● **TASK DETAILS**
Quote the entries below from the line containing "Given: Toggle the dark mode switch" through the line containing "click(x=665, y=770)", both included, and nothing else.

Dataset excerpt:
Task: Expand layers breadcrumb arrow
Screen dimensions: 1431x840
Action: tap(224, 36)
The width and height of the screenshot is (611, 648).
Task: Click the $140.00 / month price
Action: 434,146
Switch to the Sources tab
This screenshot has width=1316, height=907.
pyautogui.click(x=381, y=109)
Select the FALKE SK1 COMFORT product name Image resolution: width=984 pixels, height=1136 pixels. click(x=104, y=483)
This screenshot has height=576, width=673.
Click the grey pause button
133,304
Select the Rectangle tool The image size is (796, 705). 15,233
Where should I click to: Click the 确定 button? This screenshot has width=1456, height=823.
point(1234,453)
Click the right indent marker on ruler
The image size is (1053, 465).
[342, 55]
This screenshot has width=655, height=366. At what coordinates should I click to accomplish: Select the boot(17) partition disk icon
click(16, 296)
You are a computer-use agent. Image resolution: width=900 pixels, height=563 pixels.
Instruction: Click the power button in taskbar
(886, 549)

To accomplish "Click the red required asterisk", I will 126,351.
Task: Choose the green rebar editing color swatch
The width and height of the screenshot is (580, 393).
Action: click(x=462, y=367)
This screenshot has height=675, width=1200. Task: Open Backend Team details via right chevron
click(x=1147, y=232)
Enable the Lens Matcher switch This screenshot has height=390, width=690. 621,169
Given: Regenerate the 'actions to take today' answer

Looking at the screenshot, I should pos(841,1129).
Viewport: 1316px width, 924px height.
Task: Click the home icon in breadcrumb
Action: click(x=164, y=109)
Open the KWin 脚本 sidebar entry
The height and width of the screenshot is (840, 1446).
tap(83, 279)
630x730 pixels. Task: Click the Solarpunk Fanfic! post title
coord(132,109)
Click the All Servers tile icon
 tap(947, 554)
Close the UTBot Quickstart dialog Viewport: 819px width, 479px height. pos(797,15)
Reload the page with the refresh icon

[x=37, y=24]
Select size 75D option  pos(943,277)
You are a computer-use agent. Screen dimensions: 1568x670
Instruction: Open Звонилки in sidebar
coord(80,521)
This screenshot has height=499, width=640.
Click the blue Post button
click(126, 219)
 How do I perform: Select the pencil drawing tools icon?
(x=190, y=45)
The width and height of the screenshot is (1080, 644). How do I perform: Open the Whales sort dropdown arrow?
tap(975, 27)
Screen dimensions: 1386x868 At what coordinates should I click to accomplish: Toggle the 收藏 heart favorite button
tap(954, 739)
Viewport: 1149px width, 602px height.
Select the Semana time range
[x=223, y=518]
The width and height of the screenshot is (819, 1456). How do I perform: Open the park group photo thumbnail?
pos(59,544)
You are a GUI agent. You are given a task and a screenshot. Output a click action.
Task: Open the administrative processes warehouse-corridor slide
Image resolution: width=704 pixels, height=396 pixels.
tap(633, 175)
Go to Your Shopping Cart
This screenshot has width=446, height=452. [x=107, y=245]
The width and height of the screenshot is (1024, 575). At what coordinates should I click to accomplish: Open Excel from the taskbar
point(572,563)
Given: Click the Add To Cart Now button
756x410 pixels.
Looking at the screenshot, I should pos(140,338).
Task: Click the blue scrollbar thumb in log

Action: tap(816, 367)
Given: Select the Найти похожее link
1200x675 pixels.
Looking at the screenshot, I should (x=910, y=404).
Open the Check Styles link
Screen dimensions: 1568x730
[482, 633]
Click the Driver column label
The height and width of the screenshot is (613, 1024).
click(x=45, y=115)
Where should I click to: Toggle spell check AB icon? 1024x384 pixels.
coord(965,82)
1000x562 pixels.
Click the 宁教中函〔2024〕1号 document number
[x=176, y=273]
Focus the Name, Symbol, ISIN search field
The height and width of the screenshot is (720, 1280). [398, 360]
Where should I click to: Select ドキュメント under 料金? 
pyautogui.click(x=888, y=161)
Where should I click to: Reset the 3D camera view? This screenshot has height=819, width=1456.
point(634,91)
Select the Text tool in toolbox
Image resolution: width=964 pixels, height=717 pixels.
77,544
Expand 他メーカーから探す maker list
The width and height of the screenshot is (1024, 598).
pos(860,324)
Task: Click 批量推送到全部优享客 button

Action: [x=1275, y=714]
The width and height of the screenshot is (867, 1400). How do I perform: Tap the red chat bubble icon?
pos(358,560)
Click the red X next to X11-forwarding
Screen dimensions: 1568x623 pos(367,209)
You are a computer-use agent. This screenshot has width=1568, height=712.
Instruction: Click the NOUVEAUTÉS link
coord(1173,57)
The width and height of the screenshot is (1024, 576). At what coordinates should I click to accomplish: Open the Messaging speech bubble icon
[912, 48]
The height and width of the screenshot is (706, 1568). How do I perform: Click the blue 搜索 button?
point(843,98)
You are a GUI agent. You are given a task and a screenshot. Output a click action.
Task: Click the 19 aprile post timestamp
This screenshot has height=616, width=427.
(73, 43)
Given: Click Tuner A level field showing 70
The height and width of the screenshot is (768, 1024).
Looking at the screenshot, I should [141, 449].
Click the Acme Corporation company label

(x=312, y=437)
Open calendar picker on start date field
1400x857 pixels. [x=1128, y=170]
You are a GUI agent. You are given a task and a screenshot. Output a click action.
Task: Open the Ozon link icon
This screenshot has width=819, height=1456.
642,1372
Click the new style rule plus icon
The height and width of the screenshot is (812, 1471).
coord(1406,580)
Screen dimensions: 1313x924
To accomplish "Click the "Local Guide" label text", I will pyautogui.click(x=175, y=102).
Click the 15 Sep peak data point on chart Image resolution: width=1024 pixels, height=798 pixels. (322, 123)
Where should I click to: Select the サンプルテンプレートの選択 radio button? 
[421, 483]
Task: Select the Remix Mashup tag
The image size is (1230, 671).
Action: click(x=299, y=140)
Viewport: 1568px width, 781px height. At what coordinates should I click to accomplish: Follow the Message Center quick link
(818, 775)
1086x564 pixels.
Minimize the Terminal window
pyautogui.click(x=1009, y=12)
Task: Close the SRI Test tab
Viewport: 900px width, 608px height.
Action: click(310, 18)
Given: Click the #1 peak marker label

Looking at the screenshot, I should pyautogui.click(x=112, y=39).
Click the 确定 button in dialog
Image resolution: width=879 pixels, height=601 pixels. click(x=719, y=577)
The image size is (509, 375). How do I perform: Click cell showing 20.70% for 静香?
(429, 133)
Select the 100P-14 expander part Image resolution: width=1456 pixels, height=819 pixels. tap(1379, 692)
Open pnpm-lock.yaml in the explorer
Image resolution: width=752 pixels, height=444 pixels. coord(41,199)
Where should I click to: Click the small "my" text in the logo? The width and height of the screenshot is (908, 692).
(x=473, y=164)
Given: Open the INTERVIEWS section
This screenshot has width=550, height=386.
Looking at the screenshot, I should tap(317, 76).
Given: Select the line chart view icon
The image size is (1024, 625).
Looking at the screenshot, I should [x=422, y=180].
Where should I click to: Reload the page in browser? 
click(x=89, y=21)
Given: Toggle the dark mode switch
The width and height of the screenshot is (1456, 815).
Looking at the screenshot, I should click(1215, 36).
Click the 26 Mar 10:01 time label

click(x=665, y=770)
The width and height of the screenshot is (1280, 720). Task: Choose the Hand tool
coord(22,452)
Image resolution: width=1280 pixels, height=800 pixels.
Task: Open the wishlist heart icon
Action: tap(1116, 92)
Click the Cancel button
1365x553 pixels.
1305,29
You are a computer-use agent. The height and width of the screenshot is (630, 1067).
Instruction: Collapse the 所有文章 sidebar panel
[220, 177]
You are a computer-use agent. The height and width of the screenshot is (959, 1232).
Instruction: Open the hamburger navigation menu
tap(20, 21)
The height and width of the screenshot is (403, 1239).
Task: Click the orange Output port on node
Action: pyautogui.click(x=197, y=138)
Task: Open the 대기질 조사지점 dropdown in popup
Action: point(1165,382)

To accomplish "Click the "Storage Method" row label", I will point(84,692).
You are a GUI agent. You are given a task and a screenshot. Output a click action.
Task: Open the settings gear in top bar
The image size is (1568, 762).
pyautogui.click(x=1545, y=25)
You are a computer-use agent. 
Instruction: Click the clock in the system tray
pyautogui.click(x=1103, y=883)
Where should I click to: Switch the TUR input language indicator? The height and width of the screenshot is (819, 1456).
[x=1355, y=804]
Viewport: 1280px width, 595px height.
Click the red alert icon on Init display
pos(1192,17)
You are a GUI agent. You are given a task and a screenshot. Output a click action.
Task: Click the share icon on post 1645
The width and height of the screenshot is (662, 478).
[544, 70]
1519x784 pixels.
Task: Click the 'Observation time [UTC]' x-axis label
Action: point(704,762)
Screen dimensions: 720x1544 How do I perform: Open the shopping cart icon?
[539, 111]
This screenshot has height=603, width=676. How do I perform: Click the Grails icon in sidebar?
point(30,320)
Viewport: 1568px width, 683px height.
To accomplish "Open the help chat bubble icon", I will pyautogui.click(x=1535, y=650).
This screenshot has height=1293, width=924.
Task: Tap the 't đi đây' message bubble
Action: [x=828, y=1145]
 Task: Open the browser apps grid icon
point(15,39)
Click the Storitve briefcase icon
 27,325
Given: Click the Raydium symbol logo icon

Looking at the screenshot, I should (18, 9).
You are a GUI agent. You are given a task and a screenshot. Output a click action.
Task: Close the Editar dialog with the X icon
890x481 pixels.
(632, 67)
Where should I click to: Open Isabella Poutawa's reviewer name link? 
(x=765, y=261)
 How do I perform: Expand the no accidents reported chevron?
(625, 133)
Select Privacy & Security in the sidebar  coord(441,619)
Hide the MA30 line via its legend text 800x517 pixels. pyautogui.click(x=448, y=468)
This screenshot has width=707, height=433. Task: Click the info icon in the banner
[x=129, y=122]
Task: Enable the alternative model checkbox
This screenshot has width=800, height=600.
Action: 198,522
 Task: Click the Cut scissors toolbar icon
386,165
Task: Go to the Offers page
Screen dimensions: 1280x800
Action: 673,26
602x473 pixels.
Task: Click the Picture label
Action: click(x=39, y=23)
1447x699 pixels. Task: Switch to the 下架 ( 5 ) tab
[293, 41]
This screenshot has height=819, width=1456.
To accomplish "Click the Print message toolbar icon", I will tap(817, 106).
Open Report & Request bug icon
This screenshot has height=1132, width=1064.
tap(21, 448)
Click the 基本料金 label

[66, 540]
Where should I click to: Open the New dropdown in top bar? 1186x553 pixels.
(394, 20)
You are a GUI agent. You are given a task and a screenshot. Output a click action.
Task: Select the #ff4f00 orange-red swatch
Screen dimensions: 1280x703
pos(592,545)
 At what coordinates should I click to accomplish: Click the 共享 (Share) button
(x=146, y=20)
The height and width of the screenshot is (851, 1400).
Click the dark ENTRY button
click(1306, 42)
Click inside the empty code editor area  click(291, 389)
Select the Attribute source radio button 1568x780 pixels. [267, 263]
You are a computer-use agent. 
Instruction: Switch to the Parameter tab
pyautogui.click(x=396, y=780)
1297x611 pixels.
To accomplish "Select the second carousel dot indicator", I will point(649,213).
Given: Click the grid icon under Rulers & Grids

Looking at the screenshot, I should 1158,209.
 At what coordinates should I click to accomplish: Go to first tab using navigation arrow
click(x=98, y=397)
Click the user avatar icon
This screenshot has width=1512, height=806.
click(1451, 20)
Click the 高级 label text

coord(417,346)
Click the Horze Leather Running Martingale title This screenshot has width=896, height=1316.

● **EXERCISE OUTPUT**
Given: Toggle the dark mode switch
The width and height of the screenshot is (1456, 815).
Looking at the screenshot, I should click(1215, 36).
Click the 26 Mar 10:01 time label

click(x=665, y=770)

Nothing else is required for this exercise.